Deutscher Weiterbildungsatlas: Potenzialausschöpfung – Was machen Regionen aus ihren Möglichkeiten?

Im letzten Blogbeitrag zum Deutschen Weiterbildungsatlas wurde die regionale Weiterbildungsteilnahme diskutiert. Die einfache Weiterbildungsteilnahmequote ist allerdings nur bedingt aussagekräftig, weil sich die Weiterbildungsbedarfe vor Ort mitunter deutlich unterscheiden.

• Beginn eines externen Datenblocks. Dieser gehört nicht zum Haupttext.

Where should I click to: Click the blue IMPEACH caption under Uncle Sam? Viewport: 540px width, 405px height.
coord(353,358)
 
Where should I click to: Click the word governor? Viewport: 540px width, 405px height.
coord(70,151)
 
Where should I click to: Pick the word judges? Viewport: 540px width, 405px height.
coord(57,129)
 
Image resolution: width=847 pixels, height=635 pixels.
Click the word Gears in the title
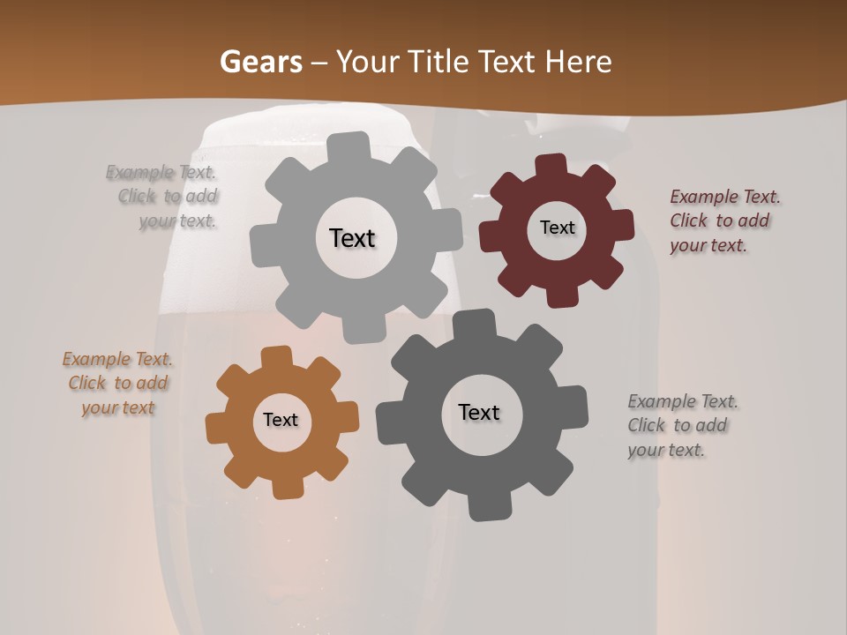pos(260,62)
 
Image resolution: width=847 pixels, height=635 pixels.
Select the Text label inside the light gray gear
pos(352,238)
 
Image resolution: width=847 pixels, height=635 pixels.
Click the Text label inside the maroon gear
pos(557,228)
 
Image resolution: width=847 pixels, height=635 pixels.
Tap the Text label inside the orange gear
pos(281,420)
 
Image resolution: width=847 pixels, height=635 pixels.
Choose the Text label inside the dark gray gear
pos(479,413)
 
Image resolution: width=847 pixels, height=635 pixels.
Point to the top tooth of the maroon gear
pos(551,167)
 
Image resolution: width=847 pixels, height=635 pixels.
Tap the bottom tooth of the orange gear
pos(284,486)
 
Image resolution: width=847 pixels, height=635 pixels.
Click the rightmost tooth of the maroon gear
pos(621,226)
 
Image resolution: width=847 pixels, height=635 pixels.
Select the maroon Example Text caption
pos(723,220)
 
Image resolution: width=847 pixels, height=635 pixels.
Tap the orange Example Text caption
pos(117,384)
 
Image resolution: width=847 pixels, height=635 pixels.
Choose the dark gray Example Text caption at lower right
pos(682,426)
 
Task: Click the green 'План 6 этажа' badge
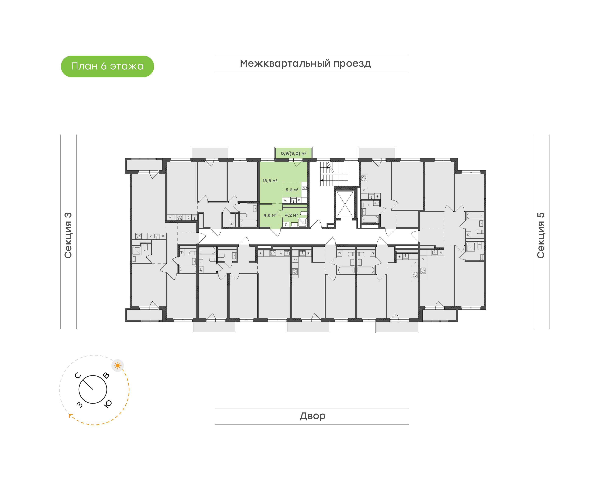pos(107,66)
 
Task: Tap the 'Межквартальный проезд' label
pos(305,64)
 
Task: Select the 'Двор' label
pos(312,416)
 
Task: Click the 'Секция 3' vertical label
pos(68,235)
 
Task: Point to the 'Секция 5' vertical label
pos(541,235)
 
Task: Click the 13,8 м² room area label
pos(270,181)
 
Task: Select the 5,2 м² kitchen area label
pos(292,190)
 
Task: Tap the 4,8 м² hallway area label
pos(270,215)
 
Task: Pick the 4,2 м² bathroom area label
pos(291,215)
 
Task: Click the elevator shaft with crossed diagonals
pos(345,204)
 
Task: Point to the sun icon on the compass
pos(118,365)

In einer wirtschaftlich stark aufgestellten Region mit vielen Personen im erwerbsfähigen Alter wird die Teilnahmequote erwartungsgemäß höher ausfallen als in einer wirtschaftlich schwachen Region mit einer älteren Bevölkerung. Berücksichtigt man diese und weitere Unterschiede zwischen den Regionen, so kann man die Regionen an dem messen, was für sie zu erwarten wäre und feststellen, ob diese Erwartungen übertroffen oder nicht erreicht werden.

Ein wichtiges Ziel beim Deutschen Weiterbildungsatlas war stets die Vergleichbarkeit. Weil Regionen aber zunächst quasi per Definition nicht gleich sind, ist es ein schwieriges Unterfangen, eine gute Vergleichbarkeit zu erzeugen. Um dies zu schaffen muss man sich zunächst fragen, entlang welcher Aspekte Regionen „gleich gemacht“ werden sollen und was weiterhin variieren darf.

 

Gruppieren oder Unterschiede direkt messen?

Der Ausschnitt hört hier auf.